Why do you think we tend to focus punitively on the drug use — on punishing women for their drug use — rather than these other factors?
I think probably the reason why is because it’s an immediately observable thing. So when the woman is pregnant you don’t see the baby. When the baby comes you immediately see it. You can see within 72 hours typically, you’ll see the expression of neonatal abstinence syndrome, whereas the expression of poverty and challenges in parenting that are then later expressed in behavioral issues with children, with poor nutrition that’s later expressed with developmental or attentional issues, they’re slower things, and so it’s much harder to pinpoint those.
And I think as a society our attention spans are getting shorter.
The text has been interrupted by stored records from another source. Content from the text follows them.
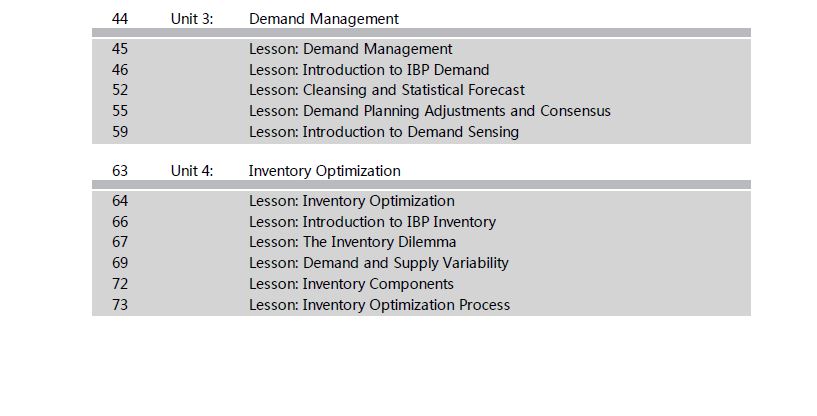817x416 pixels.
Task: Open Lesson: Demand Management entry
Action: coord(351,49)
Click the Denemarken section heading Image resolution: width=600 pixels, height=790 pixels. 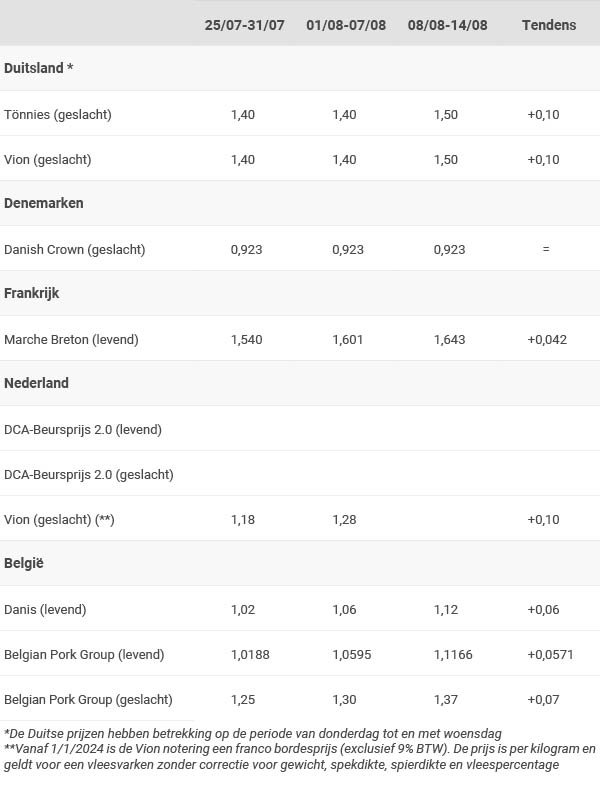point(44,203)
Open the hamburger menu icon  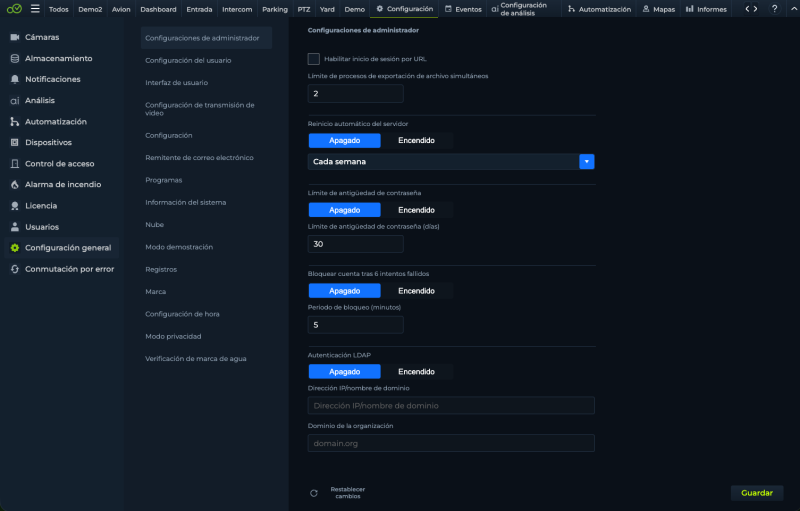[x=35, y=9]
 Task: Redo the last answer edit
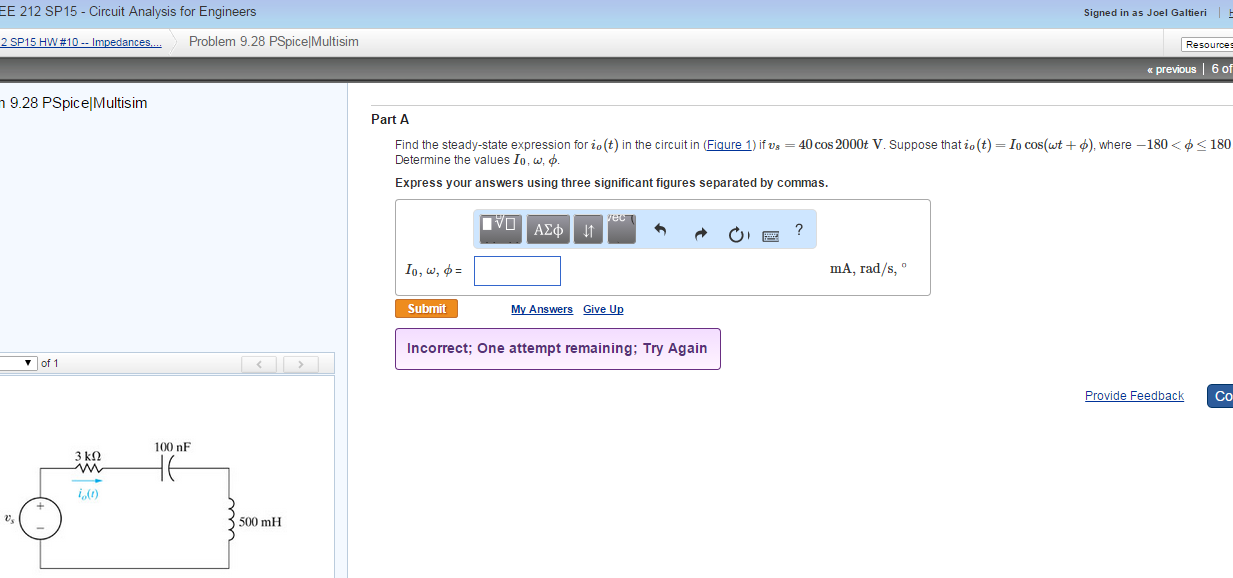700,229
And so you see something, and you want a quick fix, and there isn’t a quick fix. Addiction that happens in women and men doesn’t happen overnight, it happens slowly over time. And you can’t fix it overnight, you have to shape the behavior and treat the illness with care and effort over time.
And these laws that criminalize and incarcerate women ultimately separate moms from their children. Does your research look at the impact of that separation?
Certainly from the baby’s standpoint, and specifically from the standpoint of neonatal abstinence syndrome, we know this from data from Johns Hopkins, that when Mom and baby room together, the rates of just the need to treat neonatal abstinence syndrome at all — so how many babies actually need medication — we can cut in half.
At Hopkins we went from a 50 percent NAS rate to a 25 percent NAS rate, just by having Mom and baby room together. So there’s a tremendous amount that happens in the first couple of weeks and months in being close together. Obviously if Mom is separated the baby won’t have the benefit of breast milk and we know that that’s the most optimal nutrition for the baby in terms of acquiring Mom’s immunity to things as well as enhancing brain development and overall physical growth and reducing opportunities for illness. And then for the mom, we also know that moms are more likely to relapse if they’ve lost their children to Child Protective Services or separated in some way, so that can be really devastating too.
I think part of the learning opportunity for everyone is what in the addiction treatment community, we have an opportunity to do a better job to help educate healthcare providers as well as the public about what addiction treatment is and what recovery looks like. Because I think even in medical school physicians get very few hours of addiction education. So I think just because you’re a doctor doesn’t mean you necessarily know how to treat every single issue that comes through the door. I think part of that legislation piece needs to be education and mandating more education for any kind of healthcare provider that’s in the field, they need to be prepared to see people who have substance use disorders and know how to at least identify it and where to refer people for treatment. And the treatment has to be there for people to go to.